You are not allowed to emit "1" as the first token in the output as long as there are any dictionary word matches at that position. The relevant paragraph from the problem statement:

==snip==
Encodings of phone numbers can consist of a single word or of multiple
words separated by spaces. The encodings are built word by word from
left to right. If and only if at a particular point no word at all from
the dictionary can be inserted, a single digit from the phone number can
be copied to the encoding instead. Two subsequent digits are never
allowed, though. To put it differently: In a partial encoding that
currently covers k digits, digit k+1 is encoded by itself if and only if,
first, digit k was not encoded by a digit and, second, there is no word
in the dictionary that can be used in the encoding starting at digit k+1.
==snip==

I also spent a bit of time trying to figure out this nuance when implementing my solution. It doesn't make much sense visually (no back-to-back digits in the output either way), but that's how it is.
January 16
On Tuesday, 16 January 2024 at 16:56:04 UTC, Siarhei Siamashka wrote:
> On Tuesday, 16 January 2024 at 15:50:35 UTC, H. S. Teoh wrote:
>> Unfortunately there seems to be some discrepancy between the output I got and the prescribed output in your repository. For example, in your output the number 1556/0 does not have an encoding, but isn't "1 Mai 0" a valid encoding according to your dictionary and the original problem description?
>
> You are not allowed to emit "1" as the first token in the output as long as there are any dictionary word matches at that position. The relevant paragraph from the problem statement:
>
> ==snip==
> Encodings of phone numbers can consist of a single word or of multiple
> words separated by spaces. The encodings are built word by word from
> left to right. If and only if at a particular point no word at all from
> the dictionary can be inserted, a single digit from the phone number can
> be copied to the encoding instead. Two subsequent digits are never
> allowed, though. To put it differently: In a partial encoding that
> currently covers k digits, digit k+1 is encoded by itself if and only if,
> first, digit k was not encoded by a digit and, second, there is no word
> in the dictionary that can be used in the encoding starting at digit k+1.
> ==snip==
>
> I also spent a bit of time trying to figure out this nuance when implementing my solution. It doesn't make much sense visually (no back-to-back digits in the output either way), but that's how it is.

Exactly, this is one of the things that make this problem a bit annoying to solve :)

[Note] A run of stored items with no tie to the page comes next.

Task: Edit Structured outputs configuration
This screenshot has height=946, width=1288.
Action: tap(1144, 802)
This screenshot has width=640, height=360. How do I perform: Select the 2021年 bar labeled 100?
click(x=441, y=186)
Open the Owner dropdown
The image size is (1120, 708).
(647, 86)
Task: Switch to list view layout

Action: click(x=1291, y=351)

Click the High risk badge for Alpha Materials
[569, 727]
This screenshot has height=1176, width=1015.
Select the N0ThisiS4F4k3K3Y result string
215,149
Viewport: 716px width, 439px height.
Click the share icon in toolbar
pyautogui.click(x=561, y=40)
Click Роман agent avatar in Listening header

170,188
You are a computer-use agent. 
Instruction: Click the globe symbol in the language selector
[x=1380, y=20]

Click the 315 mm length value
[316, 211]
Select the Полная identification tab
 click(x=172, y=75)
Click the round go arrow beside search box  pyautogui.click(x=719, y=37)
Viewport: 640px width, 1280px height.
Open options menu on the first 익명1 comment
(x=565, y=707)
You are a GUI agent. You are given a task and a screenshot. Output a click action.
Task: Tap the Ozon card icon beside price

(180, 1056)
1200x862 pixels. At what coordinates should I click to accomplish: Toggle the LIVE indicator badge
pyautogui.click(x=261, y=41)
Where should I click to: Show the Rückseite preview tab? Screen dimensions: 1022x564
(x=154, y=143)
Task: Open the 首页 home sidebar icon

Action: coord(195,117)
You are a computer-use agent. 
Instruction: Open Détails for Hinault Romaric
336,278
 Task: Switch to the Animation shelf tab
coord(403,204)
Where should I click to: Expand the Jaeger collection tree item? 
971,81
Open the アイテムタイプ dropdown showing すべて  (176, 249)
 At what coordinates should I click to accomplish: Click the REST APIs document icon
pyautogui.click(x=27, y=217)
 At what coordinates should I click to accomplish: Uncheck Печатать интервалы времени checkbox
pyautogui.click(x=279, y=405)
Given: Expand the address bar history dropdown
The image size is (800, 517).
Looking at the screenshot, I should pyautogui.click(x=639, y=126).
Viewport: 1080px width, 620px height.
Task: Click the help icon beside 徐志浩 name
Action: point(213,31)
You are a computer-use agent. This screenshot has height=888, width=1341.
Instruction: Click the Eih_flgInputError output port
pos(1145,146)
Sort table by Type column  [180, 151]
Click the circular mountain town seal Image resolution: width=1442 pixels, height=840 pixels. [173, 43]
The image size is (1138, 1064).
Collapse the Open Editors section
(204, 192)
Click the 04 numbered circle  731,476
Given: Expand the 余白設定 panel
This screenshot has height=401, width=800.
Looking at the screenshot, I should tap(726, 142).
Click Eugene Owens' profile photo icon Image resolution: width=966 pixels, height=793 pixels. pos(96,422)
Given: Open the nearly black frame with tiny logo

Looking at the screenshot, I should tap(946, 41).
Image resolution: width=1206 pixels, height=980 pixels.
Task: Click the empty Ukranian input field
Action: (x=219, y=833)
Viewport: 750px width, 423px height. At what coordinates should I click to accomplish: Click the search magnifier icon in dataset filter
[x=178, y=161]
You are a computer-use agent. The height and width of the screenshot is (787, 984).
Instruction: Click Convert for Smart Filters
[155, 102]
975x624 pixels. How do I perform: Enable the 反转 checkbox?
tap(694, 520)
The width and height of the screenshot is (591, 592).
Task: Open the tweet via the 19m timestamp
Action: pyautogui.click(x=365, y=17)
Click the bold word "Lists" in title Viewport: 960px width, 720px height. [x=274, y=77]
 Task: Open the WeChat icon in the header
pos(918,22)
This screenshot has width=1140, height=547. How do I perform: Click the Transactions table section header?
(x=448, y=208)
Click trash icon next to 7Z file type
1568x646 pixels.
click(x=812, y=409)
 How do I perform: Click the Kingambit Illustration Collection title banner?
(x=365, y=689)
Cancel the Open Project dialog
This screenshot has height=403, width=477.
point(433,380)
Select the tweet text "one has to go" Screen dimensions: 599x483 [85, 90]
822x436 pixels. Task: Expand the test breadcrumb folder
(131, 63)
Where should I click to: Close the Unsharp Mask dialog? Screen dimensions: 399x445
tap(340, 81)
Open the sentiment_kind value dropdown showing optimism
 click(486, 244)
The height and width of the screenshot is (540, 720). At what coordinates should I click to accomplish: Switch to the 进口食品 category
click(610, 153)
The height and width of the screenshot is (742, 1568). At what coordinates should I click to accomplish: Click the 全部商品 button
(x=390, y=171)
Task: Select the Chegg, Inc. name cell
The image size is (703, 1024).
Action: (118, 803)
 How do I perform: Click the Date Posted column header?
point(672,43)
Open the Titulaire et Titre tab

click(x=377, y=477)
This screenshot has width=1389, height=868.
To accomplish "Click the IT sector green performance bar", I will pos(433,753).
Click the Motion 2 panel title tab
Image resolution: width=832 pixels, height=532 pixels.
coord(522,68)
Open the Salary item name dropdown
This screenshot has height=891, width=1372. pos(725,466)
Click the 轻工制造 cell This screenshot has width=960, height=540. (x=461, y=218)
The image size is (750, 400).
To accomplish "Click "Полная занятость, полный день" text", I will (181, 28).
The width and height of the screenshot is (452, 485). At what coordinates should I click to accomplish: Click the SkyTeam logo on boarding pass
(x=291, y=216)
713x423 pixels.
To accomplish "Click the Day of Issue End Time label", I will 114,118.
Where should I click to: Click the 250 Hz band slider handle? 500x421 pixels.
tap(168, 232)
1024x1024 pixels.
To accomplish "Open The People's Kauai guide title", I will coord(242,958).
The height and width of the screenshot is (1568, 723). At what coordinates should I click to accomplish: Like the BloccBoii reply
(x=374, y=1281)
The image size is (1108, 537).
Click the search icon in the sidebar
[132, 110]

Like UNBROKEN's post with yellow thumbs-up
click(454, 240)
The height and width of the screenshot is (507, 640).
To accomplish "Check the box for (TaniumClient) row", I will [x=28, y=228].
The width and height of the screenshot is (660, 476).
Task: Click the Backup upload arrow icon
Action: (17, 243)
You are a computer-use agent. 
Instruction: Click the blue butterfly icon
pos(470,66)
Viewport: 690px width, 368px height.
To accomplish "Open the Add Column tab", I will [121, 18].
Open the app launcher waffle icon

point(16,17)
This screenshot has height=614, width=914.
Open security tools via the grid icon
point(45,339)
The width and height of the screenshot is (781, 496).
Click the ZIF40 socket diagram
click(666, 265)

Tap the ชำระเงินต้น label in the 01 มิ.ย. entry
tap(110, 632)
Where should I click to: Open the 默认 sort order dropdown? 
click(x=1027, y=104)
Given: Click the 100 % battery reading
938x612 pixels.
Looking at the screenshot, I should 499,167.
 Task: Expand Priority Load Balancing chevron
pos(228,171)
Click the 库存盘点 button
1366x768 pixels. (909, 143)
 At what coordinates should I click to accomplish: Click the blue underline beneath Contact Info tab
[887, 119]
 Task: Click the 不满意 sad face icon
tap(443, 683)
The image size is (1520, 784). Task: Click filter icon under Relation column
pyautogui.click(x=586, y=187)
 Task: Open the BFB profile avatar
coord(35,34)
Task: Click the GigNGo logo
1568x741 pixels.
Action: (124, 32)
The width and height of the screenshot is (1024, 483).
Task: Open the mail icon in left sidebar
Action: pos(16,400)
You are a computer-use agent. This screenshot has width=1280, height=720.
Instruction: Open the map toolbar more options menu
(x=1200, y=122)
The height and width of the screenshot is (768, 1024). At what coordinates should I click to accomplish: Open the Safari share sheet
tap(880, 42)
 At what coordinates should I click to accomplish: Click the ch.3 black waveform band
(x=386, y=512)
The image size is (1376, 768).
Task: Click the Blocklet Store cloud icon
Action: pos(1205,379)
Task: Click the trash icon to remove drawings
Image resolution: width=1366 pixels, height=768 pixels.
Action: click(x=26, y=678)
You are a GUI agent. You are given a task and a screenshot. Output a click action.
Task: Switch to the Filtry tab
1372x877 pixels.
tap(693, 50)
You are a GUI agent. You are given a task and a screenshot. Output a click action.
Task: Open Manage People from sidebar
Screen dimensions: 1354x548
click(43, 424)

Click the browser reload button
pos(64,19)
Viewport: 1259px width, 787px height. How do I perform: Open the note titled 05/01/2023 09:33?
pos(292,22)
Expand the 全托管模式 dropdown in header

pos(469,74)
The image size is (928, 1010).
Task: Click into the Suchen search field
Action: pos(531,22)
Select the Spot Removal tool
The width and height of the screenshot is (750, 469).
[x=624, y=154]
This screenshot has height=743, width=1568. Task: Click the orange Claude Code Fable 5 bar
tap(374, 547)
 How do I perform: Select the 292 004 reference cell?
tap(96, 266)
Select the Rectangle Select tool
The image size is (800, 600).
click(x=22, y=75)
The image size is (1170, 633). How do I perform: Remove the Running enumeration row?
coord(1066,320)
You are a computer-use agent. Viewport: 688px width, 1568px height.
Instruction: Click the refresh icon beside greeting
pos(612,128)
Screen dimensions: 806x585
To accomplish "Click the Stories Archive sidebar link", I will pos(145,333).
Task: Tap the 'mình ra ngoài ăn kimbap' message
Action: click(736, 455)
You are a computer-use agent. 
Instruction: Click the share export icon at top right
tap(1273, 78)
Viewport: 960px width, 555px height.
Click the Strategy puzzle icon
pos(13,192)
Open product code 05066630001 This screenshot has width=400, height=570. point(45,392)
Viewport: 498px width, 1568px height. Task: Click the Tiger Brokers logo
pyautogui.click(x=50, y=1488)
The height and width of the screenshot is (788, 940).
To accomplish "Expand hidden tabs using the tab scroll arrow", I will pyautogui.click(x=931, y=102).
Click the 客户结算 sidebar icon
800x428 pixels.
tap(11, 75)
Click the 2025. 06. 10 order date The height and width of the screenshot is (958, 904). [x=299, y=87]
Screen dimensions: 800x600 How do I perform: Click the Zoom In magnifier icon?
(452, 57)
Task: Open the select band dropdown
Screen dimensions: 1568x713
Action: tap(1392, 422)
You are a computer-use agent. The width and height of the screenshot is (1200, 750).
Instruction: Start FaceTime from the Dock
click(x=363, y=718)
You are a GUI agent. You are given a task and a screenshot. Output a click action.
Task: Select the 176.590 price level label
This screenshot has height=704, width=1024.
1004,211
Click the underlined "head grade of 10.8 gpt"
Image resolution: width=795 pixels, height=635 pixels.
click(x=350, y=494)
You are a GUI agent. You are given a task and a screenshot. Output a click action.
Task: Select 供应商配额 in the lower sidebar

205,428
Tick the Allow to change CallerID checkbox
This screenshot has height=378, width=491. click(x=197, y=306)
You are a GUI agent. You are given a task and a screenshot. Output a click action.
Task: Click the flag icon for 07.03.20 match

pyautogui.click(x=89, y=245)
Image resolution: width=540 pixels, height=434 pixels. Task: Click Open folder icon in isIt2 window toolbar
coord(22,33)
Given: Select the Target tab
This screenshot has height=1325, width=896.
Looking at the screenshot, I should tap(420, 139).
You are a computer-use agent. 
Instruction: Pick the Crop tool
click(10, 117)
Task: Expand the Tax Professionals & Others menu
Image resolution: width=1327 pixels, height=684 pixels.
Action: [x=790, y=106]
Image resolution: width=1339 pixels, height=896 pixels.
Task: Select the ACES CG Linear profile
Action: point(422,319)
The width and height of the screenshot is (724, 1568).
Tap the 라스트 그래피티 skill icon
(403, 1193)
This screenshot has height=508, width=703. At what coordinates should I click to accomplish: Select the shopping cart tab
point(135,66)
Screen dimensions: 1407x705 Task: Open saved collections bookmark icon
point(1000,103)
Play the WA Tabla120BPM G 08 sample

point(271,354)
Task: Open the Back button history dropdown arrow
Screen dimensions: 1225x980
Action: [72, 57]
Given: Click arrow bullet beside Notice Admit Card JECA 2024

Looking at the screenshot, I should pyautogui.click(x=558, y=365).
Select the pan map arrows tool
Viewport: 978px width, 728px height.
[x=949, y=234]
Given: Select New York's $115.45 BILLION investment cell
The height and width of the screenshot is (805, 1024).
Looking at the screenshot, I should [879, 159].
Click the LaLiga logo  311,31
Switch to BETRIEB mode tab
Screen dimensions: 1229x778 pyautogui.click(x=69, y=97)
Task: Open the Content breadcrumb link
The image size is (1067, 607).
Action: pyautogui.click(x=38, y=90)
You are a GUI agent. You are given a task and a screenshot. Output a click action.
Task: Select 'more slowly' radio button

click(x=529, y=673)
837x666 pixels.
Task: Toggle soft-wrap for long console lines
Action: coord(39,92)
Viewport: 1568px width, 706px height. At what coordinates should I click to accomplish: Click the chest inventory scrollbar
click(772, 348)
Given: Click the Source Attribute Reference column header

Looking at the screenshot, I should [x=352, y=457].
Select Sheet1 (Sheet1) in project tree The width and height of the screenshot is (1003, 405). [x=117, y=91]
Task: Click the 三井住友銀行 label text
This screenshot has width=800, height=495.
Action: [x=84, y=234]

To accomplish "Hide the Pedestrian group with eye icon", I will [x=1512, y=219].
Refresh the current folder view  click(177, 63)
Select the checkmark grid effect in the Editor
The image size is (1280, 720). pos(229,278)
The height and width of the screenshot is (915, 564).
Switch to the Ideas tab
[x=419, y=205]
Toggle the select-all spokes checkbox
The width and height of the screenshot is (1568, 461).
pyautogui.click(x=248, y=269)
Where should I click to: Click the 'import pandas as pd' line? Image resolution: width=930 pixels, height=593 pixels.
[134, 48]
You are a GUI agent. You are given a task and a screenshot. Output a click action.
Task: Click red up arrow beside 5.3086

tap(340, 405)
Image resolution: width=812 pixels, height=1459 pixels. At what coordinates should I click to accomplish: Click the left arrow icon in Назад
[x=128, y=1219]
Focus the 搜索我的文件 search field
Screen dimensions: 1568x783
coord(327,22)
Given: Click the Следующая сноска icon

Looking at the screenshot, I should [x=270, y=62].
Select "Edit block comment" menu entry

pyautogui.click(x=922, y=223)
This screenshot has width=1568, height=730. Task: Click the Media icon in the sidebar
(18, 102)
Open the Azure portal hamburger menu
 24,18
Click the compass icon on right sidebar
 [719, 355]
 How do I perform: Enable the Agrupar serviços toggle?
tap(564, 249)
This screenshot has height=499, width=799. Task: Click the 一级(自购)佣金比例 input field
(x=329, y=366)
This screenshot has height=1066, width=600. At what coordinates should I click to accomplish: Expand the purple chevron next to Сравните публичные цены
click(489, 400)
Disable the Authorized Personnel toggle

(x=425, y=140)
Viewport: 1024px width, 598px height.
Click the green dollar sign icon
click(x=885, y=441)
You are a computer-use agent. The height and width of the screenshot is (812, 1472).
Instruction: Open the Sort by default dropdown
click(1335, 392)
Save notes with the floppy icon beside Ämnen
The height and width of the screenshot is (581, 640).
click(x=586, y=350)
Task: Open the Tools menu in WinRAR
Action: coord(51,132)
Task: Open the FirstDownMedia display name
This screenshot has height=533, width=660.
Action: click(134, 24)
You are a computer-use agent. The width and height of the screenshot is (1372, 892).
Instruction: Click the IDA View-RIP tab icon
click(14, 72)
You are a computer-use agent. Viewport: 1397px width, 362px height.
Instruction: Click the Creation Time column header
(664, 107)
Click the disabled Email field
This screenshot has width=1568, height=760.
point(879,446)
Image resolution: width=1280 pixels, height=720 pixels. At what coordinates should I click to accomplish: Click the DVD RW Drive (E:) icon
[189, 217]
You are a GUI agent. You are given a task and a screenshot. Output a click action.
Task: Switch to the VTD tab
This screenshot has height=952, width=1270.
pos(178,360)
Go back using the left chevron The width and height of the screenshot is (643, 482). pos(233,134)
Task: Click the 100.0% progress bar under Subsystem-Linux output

@"H. S. Teoh" you implemented the solution as a Trie!! Nice, that's also what I did when I "participated" in the study. Here's [my Trie solution in Java](https://github.com/renatoathaydes/prechelt-phone-number-encoding/blob/fastest-implementations-print-or-count/src/java/Main.java).

These are basically the two common approaches to the problem: a Trie or a numeric-based table. According to the study, people who use scripting languages almost always go with the numeric approach, while people coming from lower level languages tend to use a data structure like Trie (if they don't know Trie, they come up with something similar which is fascinating), which is harder to implement but more efficient in general.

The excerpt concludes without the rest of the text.